Les députés formulent trente-neuf recommandations pour redresser la barre

Après cinq mois de travaux, la mission parlementaire d'information relative à l'analyse des causes des accidents de la circulation et à la prévention routière a rendu son rapport, le 19 octobre. Elle recommande de conduire des actions sectorisées.

Fortement sensibilisé par l'augmentation de la mortalité routière depuis le début de l'année, le comité interministériel s'est réuni en mai afin de lancer des pistes pour améliorer rapidement les statistiques. Par la suite, la Conférence des présidents (1) a créé une mission parlementaire d'information afin de faire le point sur ce sujet tant débattu et trouver les solutions efficientes pour sauver des vies.

Ethylotest et limiteur automatique de vitesse

La mission a sélectionné 39 propositions pour faire reculer les accidents de la circulation, dans le cadre d'un objectif visant à atteindre un seuil de 2 000 morts sur les routes d'ici à la fin de la décennie. Elles sont articulées autour des dix axes d'actions suivants : le pilotage de la sécurité routière, l'alcool au volant, la vitesse, les deux-roues, le téléphone et les aides à la conduite, la prévention, l'aptitude à la conduite, les véhicules et les infrastructures, le permis à points et les usagers vulnérables.

L'un des plus importants concerne l'alcoolémie au volant. Il préconise l'obligation de la possession d'un éthylotest à bord de chaque véhicule, dont le non-respect entraînerait une contravention de la quatrième classe. En outre, il souhaiterait porter de six à huit les points de permis retirés en cas de conduite avec plus de 0,8 g d'alcool par litre de sang.

En ce qui concerne la vitesse au volant, ce rapport propose de réduire les sanctions pour les petits excès et de considérer comme un délit, et non plus une contravention, les excès de vitesse de plus de 50 km/h, et cela dès la première infraction. Afin d'aider les conducteurs à respecter les vitesses limites autorisées, la mission parlementaire souhaiterait généraliser progressivement l'installation en première monte du système Lavia c'est-à-dire (le limiteur de vitesse s'adaptant à la vitesse autorisée), avec l'objectif que tous les véhicules en soient équipés à compter du 1er janvier 2018.

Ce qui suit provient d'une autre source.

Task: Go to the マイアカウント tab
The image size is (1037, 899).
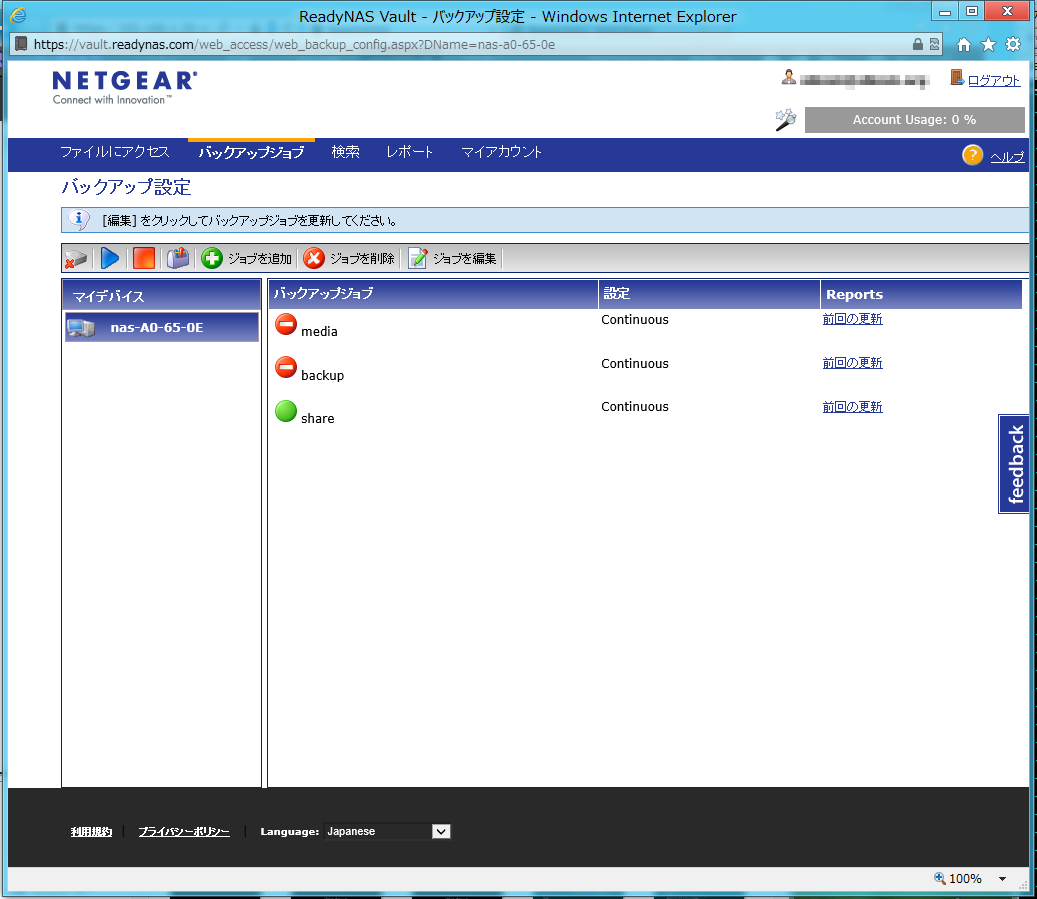Action: (502, 153)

Zéro téléphone, mais des GPS avertisseurs

Plusieurs mesures sont consacrées à la sécurité des deux-roues. La mission préconise un contrôle technique pour la revente de ce type de véhicules, la généralisation du freinage ABS et l'augmentation de la taille des plaques, pour une meilleure lisibilité par les radars.

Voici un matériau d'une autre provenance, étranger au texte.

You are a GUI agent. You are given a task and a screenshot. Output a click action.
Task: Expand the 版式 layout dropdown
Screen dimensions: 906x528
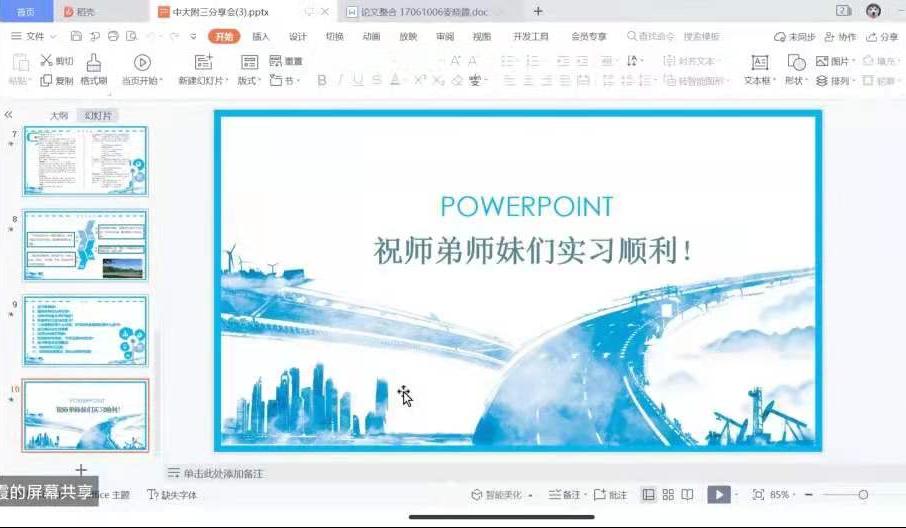[249, 81]
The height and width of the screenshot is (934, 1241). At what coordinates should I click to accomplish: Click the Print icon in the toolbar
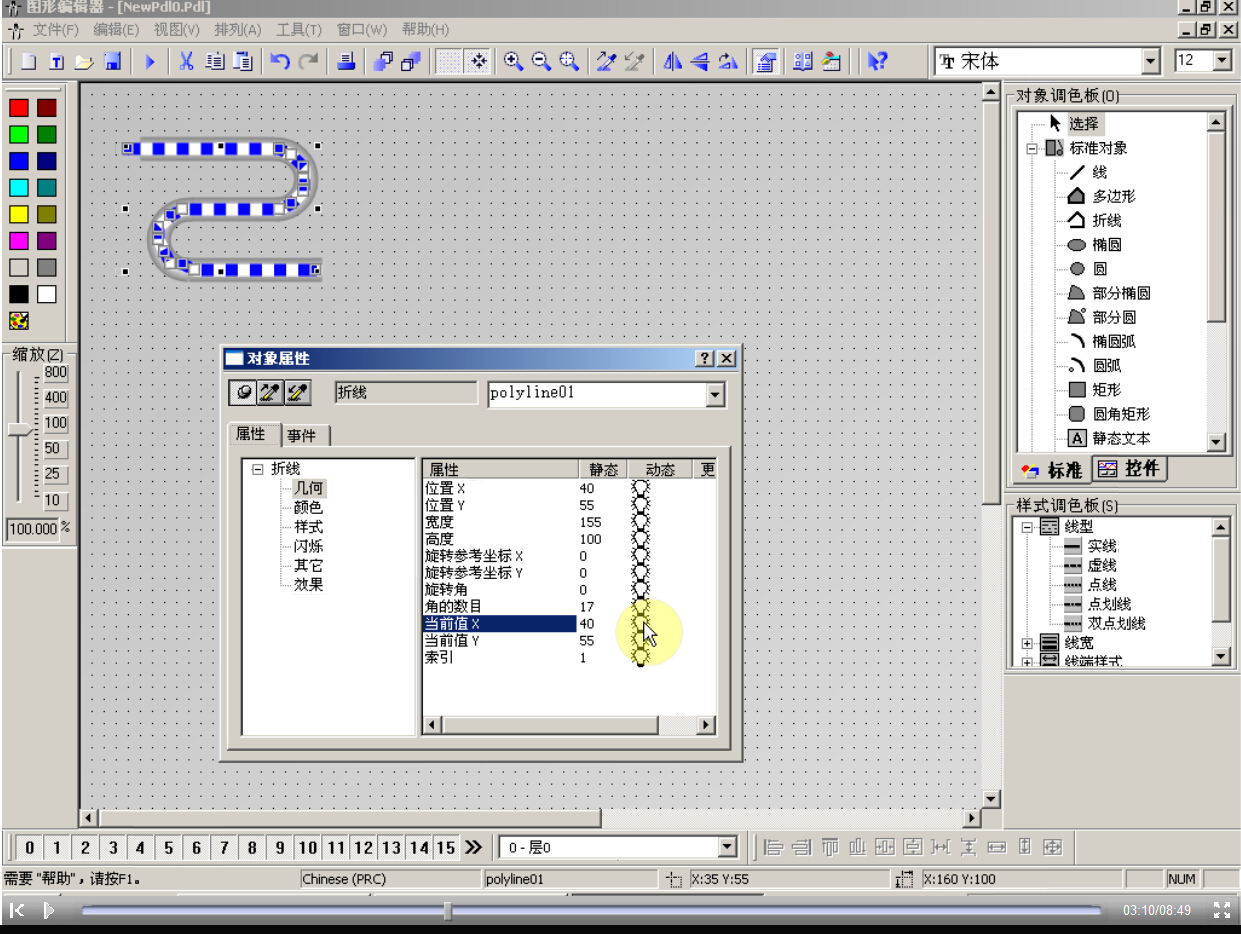346,62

Un autre axe consacré au téléphone au volant et aux assistants d'aide à la conduite souhaite interdire progressivement le kit mains libres en ville (c'est-à-dire avec fil et oreillettes) et porter de deux à trois points le retrait de points du permis encouru pour conduite avec un téléphone mobile tenu en main. Par ailleurs, la mission souhaite autoriser les avertisseurs de « zones de danger », dans l'esprit du protocole d'accord du 28 juillet 2011.

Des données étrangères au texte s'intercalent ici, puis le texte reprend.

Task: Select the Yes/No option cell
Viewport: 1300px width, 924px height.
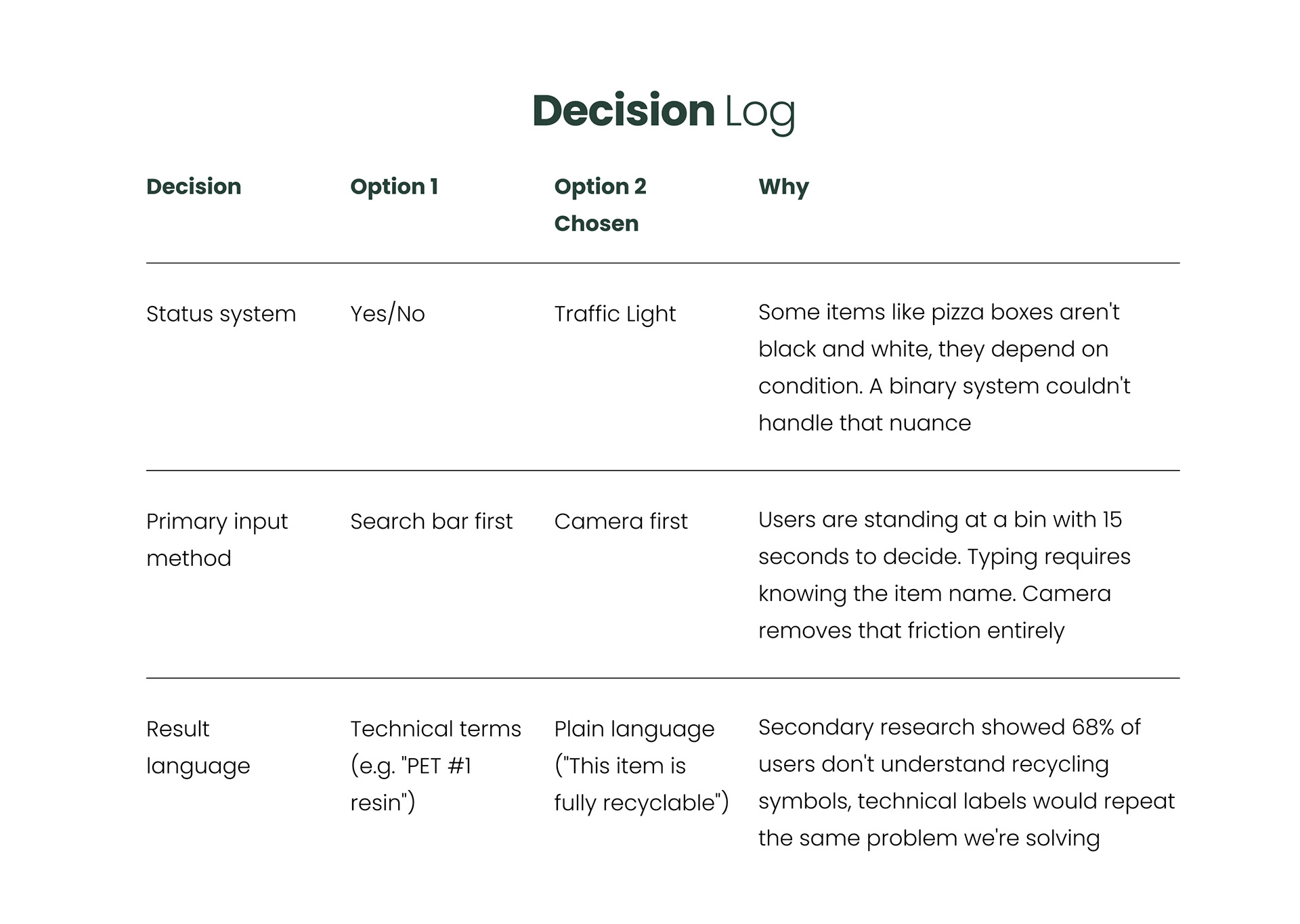Action: point(387,314)
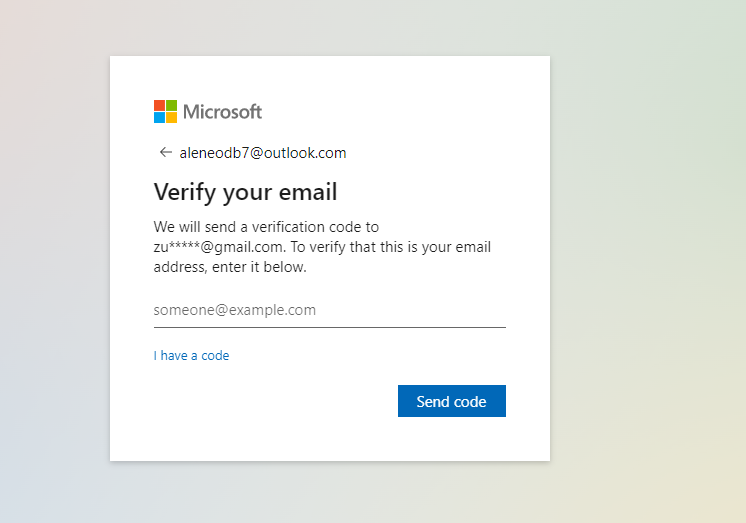Viewport: 746px width, 523px height.
Task: Click the back arrow beside aleneodb7@outlook.com
Action: [165, 152]
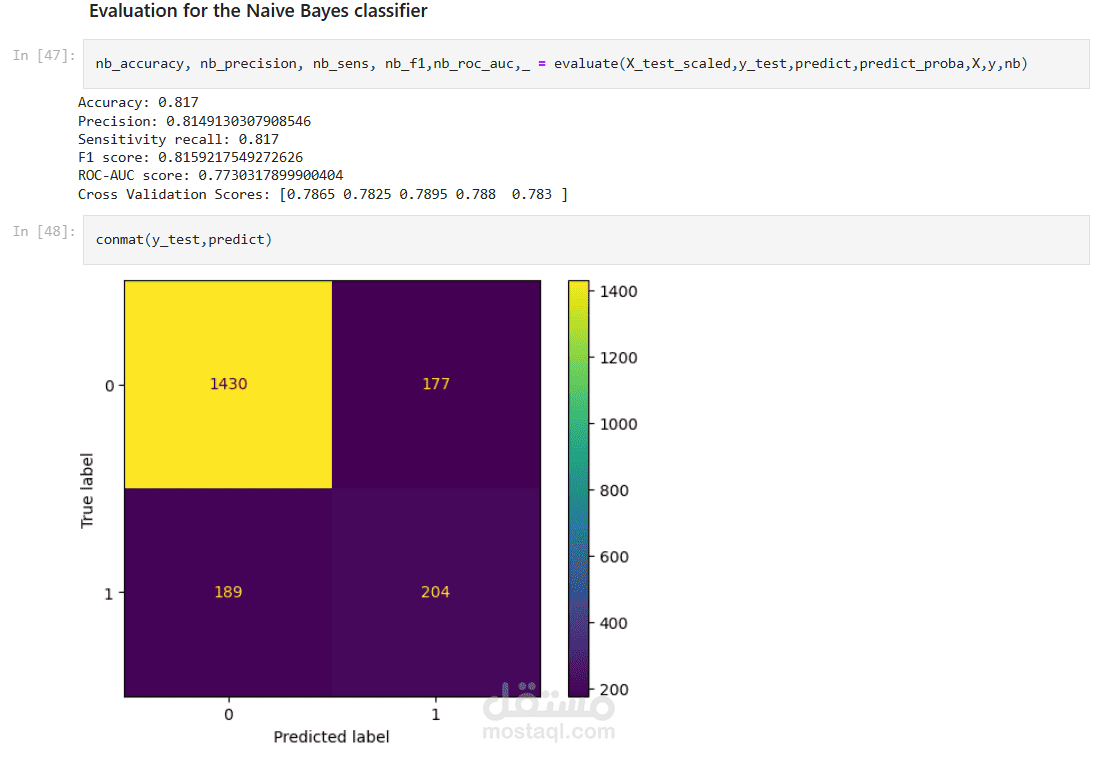Click the mostaql.com watermark
The image size is (1099, 758).
point(549,732)
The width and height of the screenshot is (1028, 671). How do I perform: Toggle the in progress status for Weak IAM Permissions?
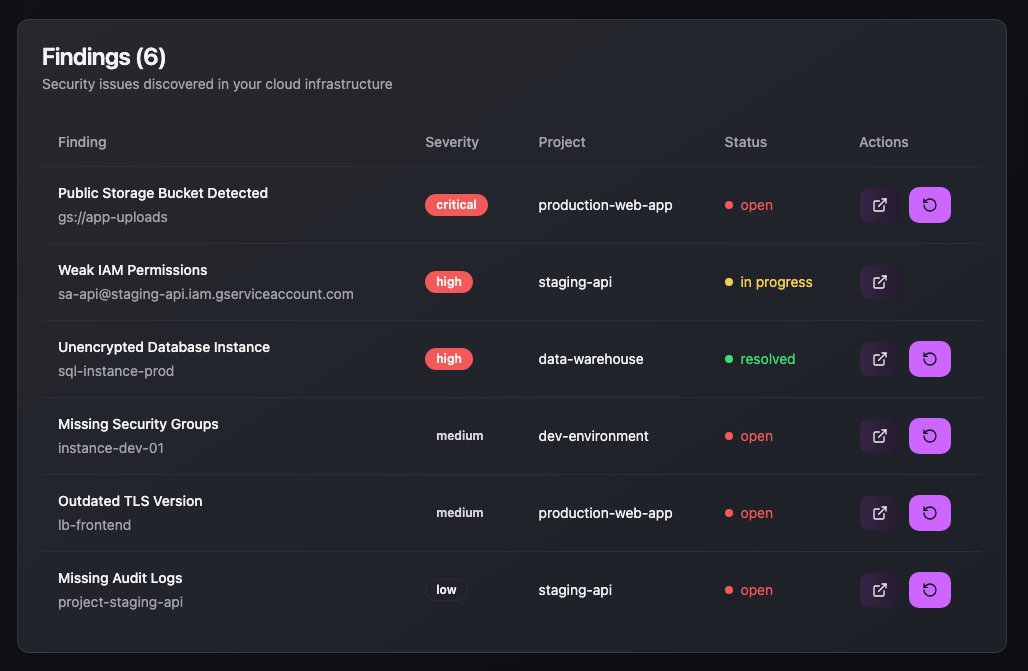[768, 282]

Enfin, ce rapport reprend la proposition du Fonds de garantie consistant à croiser les fichiers des cartes grises et celui des assureurs pour identifier les automobilistes qui conduisent sans assurance (lire l'article « Un répertoire central des fichiers d'assurés pour lutter contre le défaut d'assurance ».

1. La Conférence des présidents (des groupes parlementaires) est l'organe compétent pour préparer l'organisation du travail de l'Assemblée nationale en séance publique. Elle est réunie, à l'initiative du président de l'Assemblée nationale, une fois par semaine lorsque le Parlement est en session.

Source : Rapport d'information de la mission d'information relative à l'analyse des causes des accidents de la circulation et à la prévention routière, www.assemblée-nationale.fr

Les dangers de la route en chiffres
  • Le nombre d'accidents s'élève à un peu plus de 69 000 par an.
  • Près de 100 000 personnes sont blessées, chaque année, sur la route, dont plus de 31 000 doivent être hospitalisées, et il est estimé que 4 000 restent handicapées à vie.
  • 4 000 personnes perdent la vie au cours de l'accident (dont 19% ne sont pas les conducteurs mais les occupants des véhicules).
  • Le nombre des tués sur les routes de l'Union européenne se serait élevé à plus de 35 000 personnes en 2009 et le nombre des blessés à 1 500 000 (selon un rapport de la commission des Transports et du Tourisme du Parlement européen, déposé en juillet 2011).
  • Le coût social de l'insécurité routière en France en 2010 s'évalue à 23,4 Md€, soit environ 1,3% du PIB. Dans ce coût, figure (pour 4,5 Md€) le montant relatif à la prise en charge des conséquences corporelles des accidents pour les blessés.